• _Data_:
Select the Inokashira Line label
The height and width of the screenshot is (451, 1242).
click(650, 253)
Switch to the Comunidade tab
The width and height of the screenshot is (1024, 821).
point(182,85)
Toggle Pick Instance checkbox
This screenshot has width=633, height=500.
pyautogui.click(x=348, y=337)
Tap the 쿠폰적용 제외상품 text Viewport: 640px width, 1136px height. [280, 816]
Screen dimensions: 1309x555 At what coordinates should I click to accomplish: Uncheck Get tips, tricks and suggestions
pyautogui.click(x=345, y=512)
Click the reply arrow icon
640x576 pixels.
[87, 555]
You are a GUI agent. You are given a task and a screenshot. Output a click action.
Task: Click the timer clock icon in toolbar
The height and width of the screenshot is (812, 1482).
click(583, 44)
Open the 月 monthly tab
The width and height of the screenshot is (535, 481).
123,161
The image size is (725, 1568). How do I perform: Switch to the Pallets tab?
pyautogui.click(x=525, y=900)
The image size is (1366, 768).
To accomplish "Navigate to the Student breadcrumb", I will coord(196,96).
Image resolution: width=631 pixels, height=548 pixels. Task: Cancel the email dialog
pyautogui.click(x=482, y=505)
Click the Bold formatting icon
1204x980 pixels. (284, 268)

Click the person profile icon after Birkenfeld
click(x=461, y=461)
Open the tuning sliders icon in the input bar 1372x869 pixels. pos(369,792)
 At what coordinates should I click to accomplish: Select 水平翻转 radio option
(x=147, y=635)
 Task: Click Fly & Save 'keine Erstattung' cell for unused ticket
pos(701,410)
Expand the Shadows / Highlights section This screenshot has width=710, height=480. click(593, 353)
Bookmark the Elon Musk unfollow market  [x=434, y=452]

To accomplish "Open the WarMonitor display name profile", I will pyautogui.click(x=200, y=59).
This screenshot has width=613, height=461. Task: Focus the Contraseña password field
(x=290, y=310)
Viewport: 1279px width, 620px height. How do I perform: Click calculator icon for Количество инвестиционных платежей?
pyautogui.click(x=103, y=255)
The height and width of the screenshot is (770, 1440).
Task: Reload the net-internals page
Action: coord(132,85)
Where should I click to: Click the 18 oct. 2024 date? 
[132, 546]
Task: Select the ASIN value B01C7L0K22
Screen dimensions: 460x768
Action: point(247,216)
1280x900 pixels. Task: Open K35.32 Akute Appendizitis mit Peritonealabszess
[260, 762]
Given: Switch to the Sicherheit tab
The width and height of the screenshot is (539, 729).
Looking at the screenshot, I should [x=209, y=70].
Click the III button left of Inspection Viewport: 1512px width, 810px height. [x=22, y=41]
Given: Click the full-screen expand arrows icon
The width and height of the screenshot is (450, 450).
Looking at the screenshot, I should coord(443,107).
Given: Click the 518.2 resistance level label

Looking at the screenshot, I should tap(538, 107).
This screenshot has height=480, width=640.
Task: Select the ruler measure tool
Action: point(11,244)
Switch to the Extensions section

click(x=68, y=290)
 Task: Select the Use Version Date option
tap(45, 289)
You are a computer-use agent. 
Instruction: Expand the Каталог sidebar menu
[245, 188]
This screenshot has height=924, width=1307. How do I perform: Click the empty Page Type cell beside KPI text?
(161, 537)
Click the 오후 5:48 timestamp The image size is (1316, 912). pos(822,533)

• _Task goal_:
When you repeat the data, keep each line exactly as given.

• _Exercise output_:
Select the Inokashira Line label
The height and width of the screenshot is (451, 1242).
click(650, 253)
Switch to the Comunidade tab
The width and height of the screenshot is (1024, 821).
point(182,85)
Toggle Pick Instance checkbox
This screenshot has width=633, height=500.
pyautogui.click(x=348, y=337)
Tap the 쿠폰적용 제외상품 text Viewport: 640px width, 1136px height. [280, 816]
Screen dimensions: 1309x555 At what coordinates should I click to accomplish: Uncheck Get tips, tricks and suggestions
pyautogui.click(x=345, y=512)
Click the reply arrow icon
640x576 pixels.
[87, 555]
You are a GUI agent. You are given a task and a screenshot. Output a click action.
Task: Click the timer clock icon in toolbar
The height and width of the screenshot is (812, 1482).
click(583, 44)
Open the 月 monthly tab
The width and height of the screenshot is (535, 481).
123,161
The image size is (725, 1568). How do I perform: Switch to the Pallets tab?
pyautogui.click(x=525, y=900)
The image size is (1366, 768).
To accomplish "Navigate to the Student breadcrumb", I will coord(196,96).
Image resolution: width=631 pixels, height=548 pixels. Task: Cancel the email dialog
pyautogui.click(x=482, y=505)
Click the Bold formatting icon
1204x980 pixels. (284, 268)

Click the person profile icon after Birkenfeld
click(x=461, y=461)
Open the tuning sliders icon in the input bar 1372x869 pixels. pos(369,792)
 At what coordinates should I click to accomplish: Select 水平翻转 radio option
(x=147, y=635)
 Task: Click Fly & Save 'keine Erstattung' cell for unused ticket
pos(701,410)
Expand the Shadows / Highlights section This screenshot has width=710, height=480. click(593, 353)
Bookmark the Elon Musk unfollow market  [x=434, y=452]

To accomplish "Open the WarMonitor display name profile", I will pyautogui.click(x=200, y=59).
This screenshot has width=613, height=461. Task: Focus the Contraseña password field
(x=290, y=310)
Viewport: 1279px width, 620px height. How do I perform: Click calculator icon for Количество инвестиционных платежей?
pyautogui.click(x=103, y=255)
The height and width of the screenshot is (770, 1440).
Task: Reload the net-internals page
Action: coord(132,85)
Where should I click to: Click the 18 oct. 2024 date? 
[132, 546]
Task: Select the ASIN value B01C7L0K22
Screen dimensions: 460x768
Action: point(247,216)
1280x900 pixels. Task: Open K35.32 Akute Appendizitis mit Peritonealabszess
[260, 762]
Given: Switch to the Sicherheit tab
The width and height of the screenshot is (539, 729).
Looking at the screenshot, I should [x=209, y=70].
Click the III button left of Inspection Viewport: 1512px width, 810px height. [x=22, y=41]
Given: Click the full-screen expand arrows icon
The width and height of the screenshot is (450, 450).
Looking at the screenshot, I should coord(443,107).
Given: Click the 518.2 resistance level label

Looking at the screenshot, I should tap(538, 107).
This screenshot has height=480, width=640.
Task: Select the ruler measure tool
Action: point(11,244)
Switch to the Extensions section

click(x=68, y=290)
 Task: Select the Use Version Date option
tap(45, 289)
You are a computer-use agent. 
Instruction: Expand the Каталог sidebar menu
[245, 188]
This screenshot has height=924, width=1307. How do I perform: Click the empty Page Type cell beside KPI text?
(161, 537)
Click the 오후 5:48 timestamp The image size is (1316, 912). pos(822,533)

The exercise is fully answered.